4 June 1588 † The Aulunian Straits
The sun rises red as blood over waters soon to be awash with it. Belinda Primrose is not a fool: she has not gone to battle on the sea. She could, if she must; her father taught her the sword, and her dancing master taught her the grace that stood her well in learning the blade. He would be horrified at the use his lessons had gone to. But she will not, today, make use of the rapier she wears; at least, she hopes not.
Because a storm is coming up the straits, black as hell on the horizon. It will fill the Essandian navy's sails and press them on to Aulun's shores; press them up the short cliff-lined distance between the straits and the palace at Alunaer's centre. Belinda has no doubt that this is what the generals and admirals of the encroaching army expect and hope for.
Any other day, they might be granted their desires. But this morning, Belinda Primrose is standing alone on a cliff-top, her hair bound so severely it looks short, and her breasts bound even more tightly: she is a man today, for the sake of making war. She wears pants, tall boots, a red coat; she might be any sentry, waiting for the first sign of conflict to be unleashed. A musket is held in one hand, loosely; Belinda does not like guns, though she understands their usefulness. A good general does not give up a weapon simply because he dislikes it.
The wind, always high on the cliffs, is coming up. It smells of seawater and gunpowder, and tastes of salt. Belinda quells the urge to fling herself into it: to trust its strength and hang above the cliff's edge, unfettered by the world's pull. She has seen soldiers try it, now and then, and has seen how the untrustworthy wind cuts out and sends men plummeting to their death. The impulse to fly is enticing, but the wish to live is stronger.
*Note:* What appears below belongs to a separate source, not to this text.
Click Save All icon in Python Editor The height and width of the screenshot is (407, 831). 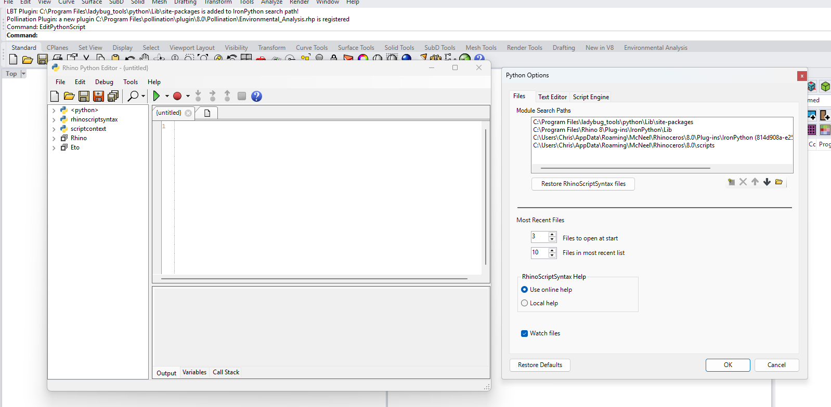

There will be other ways to die today, and it is her purpose to make certain those ways are visited on her enemy.
The tide has changed in the minutes since she arrived on the crimson-lit cliffs. That will be the signal Javier's army is waiting for: water pulling toward Aulun's cliffs, not retreating from them. The first ships will be launching now, catching the storm's winds to drive themselves forward toward battle.
Aulun's small and aging fleet is already waiting in the straits. They're too distant to be seen, but the bindings that hold Belinda so tightly restrain only her body. Witchpower flows free in her mind, golden power strong enough to rival the bloody sunrise, and it is that magic which will tell her the ships are engaged, and that it's time to turn the storm.